High Specific Energy Lithium Sulfur cell for Space applications
|Programme:||TRP ITI||Current TRL:||3|
|Contractor(s):||Airbus DS (FR), Oxis Energy (UK)|
Lithium Sulfur technology was identified by Airbus Defence & Space as the new promising technology enabling energy storage with very high specific energy capability, which will benefit many Space applications. This technology shows many key advantages like: lightness, safety, temperature tolerance or environmentally friendly, and has significantly evolved in the past years. It was unknown if such technology could suit Space applications.
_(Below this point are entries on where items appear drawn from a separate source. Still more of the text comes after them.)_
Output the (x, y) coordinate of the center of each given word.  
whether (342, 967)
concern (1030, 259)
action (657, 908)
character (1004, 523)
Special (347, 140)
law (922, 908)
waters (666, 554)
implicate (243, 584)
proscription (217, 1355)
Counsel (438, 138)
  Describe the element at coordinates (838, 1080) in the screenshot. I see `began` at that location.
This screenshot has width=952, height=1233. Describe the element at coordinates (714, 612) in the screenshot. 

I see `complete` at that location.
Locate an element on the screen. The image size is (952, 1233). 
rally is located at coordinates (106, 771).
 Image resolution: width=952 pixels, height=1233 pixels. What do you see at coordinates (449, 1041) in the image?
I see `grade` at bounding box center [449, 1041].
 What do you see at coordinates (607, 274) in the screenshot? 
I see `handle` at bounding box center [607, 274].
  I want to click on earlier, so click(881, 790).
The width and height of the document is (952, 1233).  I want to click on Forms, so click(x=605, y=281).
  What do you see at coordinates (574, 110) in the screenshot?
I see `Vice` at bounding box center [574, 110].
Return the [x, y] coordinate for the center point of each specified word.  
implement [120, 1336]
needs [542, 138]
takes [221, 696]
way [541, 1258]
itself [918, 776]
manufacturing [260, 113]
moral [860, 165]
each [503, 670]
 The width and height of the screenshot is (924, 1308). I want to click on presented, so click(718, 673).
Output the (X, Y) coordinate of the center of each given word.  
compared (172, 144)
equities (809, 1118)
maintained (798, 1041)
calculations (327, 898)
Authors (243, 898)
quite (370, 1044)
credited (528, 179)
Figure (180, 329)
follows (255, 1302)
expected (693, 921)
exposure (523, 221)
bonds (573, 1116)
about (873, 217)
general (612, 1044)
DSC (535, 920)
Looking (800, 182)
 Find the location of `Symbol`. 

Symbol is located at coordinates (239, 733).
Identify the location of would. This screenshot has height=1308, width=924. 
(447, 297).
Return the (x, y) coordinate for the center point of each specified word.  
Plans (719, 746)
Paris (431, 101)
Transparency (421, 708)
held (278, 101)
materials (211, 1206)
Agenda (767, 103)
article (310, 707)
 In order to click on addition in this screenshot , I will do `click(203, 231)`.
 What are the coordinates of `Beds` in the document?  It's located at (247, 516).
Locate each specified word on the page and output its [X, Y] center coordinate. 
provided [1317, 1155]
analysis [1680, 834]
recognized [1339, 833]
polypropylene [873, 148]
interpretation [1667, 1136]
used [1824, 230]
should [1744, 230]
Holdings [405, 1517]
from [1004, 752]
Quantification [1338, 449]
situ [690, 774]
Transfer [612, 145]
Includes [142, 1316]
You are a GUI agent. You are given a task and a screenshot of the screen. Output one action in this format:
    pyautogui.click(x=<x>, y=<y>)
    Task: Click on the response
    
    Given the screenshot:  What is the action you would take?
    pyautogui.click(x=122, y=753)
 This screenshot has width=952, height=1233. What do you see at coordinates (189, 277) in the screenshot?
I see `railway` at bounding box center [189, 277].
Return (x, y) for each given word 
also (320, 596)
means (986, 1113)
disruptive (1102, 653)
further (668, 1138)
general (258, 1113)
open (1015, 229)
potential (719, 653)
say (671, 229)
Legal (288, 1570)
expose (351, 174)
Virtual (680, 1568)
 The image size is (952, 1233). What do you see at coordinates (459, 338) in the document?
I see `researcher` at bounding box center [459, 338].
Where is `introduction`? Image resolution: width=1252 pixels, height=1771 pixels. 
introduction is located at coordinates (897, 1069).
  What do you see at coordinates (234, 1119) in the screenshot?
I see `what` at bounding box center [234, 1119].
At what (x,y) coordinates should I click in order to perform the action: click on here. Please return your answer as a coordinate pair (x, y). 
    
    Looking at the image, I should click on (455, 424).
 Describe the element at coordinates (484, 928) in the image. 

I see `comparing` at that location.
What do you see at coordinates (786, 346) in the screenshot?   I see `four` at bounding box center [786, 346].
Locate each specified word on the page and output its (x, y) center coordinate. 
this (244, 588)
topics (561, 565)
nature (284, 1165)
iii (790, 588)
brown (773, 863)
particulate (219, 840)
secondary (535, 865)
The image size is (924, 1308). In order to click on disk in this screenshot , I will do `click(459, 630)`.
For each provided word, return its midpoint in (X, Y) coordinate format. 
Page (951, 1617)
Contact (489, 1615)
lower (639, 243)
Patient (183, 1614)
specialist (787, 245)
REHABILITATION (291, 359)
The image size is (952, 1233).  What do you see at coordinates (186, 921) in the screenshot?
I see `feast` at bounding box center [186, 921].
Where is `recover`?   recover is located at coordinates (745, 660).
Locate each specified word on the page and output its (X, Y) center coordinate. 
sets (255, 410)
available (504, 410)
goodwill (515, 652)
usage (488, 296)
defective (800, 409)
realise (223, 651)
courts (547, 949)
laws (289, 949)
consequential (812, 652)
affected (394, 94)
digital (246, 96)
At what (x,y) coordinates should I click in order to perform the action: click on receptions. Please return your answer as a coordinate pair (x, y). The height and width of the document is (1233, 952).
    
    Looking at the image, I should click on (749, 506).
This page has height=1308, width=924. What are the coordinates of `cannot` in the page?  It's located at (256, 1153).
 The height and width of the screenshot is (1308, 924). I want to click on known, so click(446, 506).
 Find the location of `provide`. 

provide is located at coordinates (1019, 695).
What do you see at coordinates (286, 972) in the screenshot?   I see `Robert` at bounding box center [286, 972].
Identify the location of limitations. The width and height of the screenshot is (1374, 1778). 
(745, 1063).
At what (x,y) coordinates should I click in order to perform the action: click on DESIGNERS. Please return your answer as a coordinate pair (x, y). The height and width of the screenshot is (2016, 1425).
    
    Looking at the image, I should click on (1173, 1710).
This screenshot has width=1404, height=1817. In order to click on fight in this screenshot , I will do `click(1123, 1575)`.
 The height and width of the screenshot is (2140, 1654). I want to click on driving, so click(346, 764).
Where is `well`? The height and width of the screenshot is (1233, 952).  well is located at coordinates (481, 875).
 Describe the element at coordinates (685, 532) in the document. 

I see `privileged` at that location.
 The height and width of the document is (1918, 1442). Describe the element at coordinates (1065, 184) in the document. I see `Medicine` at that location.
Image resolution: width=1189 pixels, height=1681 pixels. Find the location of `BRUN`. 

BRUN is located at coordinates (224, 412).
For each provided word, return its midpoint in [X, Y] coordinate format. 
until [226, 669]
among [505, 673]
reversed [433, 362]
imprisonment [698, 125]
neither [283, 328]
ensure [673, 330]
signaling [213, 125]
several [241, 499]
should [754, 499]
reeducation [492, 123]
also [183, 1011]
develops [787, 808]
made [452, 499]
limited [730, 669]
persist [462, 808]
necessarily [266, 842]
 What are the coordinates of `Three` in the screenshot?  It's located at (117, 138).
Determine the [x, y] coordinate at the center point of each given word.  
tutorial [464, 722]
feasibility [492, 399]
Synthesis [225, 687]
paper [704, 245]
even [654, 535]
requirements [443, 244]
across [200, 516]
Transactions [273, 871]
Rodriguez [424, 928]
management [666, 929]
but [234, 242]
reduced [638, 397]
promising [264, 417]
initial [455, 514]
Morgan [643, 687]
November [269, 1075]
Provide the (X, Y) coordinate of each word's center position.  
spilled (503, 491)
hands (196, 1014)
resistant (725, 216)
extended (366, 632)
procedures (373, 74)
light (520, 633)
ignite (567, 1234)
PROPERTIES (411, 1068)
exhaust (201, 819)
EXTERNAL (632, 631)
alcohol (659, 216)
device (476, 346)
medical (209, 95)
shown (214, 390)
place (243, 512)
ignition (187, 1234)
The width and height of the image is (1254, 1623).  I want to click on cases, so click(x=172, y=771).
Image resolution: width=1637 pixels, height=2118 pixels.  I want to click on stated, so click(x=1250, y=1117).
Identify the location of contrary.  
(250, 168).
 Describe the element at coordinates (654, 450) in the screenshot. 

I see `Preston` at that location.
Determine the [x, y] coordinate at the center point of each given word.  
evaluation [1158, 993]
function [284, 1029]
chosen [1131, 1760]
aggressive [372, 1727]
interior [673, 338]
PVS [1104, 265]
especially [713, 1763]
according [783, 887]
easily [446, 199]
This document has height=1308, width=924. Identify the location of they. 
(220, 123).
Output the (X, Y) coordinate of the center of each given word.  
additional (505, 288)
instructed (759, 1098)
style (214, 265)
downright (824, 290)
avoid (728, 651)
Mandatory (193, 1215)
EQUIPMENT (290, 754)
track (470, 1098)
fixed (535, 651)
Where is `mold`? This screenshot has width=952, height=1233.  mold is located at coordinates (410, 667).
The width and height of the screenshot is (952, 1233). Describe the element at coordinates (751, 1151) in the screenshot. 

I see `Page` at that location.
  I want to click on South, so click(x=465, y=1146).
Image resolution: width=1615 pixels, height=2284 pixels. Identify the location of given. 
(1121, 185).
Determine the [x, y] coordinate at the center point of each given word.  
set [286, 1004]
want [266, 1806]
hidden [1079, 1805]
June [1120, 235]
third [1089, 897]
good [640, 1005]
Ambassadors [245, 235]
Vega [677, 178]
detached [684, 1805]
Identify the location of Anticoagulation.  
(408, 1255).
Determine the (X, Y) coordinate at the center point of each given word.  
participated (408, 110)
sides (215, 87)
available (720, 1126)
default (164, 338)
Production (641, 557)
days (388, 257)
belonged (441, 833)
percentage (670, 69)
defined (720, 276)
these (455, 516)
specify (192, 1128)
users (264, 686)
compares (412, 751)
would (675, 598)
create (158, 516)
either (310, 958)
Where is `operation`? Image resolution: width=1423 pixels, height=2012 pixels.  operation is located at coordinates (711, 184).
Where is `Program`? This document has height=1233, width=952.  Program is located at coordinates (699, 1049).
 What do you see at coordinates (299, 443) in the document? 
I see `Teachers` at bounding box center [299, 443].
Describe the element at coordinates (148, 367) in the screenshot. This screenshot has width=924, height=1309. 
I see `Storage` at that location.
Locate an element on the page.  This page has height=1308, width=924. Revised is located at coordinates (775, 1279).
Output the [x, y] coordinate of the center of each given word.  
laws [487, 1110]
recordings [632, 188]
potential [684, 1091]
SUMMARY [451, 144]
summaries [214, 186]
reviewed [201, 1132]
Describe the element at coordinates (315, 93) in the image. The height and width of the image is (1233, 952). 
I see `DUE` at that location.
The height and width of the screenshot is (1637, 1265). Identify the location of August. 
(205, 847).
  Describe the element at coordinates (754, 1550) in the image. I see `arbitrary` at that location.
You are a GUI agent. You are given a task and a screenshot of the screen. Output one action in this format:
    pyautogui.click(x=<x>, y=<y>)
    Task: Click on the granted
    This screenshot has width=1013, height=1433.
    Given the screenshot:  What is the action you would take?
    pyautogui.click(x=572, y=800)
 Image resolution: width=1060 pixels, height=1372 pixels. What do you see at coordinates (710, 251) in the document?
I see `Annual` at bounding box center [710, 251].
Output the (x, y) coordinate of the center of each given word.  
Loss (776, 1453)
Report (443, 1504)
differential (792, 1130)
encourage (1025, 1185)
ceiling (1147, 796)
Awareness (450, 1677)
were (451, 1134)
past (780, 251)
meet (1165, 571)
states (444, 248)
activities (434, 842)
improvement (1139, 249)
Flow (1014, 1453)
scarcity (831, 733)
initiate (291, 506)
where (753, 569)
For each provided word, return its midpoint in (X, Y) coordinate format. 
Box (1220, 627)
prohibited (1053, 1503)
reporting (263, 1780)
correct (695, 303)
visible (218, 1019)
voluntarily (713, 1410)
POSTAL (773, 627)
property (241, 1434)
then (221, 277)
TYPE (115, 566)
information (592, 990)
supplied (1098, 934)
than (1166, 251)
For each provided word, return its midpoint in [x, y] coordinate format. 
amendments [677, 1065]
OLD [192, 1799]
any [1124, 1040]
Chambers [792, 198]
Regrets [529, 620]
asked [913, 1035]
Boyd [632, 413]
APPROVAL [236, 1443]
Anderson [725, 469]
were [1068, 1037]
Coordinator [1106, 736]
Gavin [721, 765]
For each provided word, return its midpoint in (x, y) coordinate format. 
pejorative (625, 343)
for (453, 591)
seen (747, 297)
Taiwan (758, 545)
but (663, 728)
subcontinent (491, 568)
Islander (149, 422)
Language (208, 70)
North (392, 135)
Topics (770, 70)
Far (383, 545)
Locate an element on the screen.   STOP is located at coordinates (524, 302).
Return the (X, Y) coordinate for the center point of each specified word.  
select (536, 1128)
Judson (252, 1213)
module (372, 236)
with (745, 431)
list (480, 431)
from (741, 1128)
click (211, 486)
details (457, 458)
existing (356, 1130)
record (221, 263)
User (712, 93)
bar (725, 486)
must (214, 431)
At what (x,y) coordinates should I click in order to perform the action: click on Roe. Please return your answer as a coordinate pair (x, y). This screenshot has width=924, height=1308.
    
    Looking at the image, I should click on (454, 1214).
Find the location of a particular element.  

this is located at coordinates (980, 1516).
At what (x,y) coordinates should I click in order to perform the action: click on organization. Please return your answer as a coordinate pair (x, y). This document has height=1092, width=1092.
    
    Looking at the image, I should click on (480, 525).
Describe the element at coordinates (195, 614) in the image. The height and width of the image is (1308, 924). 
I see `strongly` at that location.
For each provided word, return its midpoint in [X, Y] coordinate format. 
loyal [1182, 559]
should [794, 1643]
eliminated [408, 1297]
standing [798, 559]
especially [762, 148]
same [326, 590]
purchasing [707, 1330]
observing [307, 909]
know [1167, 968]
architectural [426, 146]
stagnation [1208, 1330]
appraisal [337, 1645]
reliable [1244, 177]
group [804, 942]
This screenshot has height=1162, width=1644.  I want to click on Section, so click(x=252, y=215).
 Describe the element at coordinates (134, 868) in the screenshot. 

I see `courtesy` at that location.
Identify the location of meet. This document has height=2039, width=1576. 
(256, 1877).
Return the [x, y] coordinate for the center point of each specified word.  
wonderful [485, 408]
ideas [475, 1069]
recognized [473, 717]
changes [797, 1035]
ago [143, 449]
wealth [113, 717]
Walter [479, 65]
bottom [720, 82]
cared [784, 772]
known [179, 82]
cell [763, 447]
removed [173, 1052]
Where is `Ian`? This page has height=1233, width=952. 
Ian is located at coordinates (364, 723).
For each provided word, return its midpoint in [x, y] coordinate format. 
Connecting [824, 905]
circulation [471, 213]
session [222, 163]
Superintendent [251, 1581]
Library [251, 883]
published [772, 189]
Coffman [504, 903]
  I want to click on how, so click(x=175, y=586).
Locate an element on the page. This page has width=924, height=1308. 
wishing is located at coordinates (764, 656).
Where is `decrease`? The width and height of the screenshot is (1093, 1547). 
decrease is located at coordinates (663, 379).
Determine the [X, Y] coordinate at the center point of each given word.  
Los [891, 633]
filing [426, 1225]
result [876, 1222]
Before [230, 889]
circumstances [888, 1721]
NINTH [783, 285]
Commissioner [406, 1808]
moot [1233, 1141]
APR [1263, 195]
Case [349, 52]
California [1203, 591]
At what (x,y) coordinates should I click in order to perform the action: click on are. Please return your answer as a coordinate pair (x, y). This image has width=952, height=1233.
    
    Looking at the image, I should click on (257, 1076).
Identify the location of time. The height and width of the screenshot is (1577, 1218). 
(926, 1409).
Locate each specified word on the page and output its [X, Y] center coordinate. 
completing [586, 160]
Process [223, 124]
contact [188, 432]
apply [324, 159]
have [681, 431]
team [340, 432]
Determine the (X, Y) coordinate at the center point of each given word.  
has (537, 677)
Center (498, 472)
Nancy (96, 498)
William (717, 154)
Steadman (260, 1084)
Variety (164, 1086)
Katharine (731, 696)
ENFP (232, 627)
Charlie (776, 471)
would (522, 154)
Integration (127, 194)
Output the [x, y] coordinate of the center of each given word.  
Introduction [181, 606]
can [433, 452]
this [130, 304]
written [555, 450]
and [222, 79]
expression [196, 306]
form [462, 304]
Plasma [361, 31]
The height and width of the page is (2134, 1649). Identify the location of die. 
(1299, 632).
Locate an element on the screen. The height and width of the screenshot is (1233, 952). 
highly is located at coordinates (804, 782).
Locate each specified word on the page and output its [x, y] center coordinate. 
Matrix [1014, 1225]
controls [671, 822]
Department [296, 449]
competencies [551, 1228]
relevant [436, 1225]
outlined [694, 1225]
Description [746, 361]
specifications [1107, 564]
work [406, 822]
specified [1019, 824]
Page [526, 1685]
To develop Lithium Sulfur batteries cells with higher electrical performances than state-of-the-art, to have components that can endure space requirements and to develop a partnership with a new European batteries manufacturer for future collaboration and production.
Achievements and status
After establishing a Li-S state of the art, Airbus provided space requirements for battery cells. Oxis Energy delivered four different batches of two cell models (Ultra-light and Long-life cells) in order to check the potential evolution of the technology. The cells were tested at the Electrical Laboratory of Airbus in Toulouse.
Almost all the objectives of this study have been reached: increased specific energy (306 Wh/kg compared to the initial objective of 350 Wh/kg), better behavior under temperature and C-rate tests and reduced internal resistance. LiS cells passed almost all the launcher profiles without problems, cyclability remains however the biggest challenge. Oxis Energy is now a well-known partner in several European studies.
It has to be noticed that the cells tested were prototypes, and the number of samples not enough to be categorical with the conclusions. The results should therefore be considered as preliminary.
Despite the limitations to this moment, Li-S battery technology shows a great potential for many space applications like launchers or LEO satellite missions. Performances regarding cycling, rate capability and temperature need to be however further improved.
Li-S technology is just at the beginning and already shows great potential and constant evolution. The results of the tests performed during this ITI are encouraging and suggest that Li-S might become the next generation of energy storage.
Different options for further studies: to use LiS cells to be commercialized with higher TRL and qualify them or to work on the electrochemistry of current prototypes in order to increase the specific energy and the cycleability for space applications. A new ITI could be a potential follow up activity.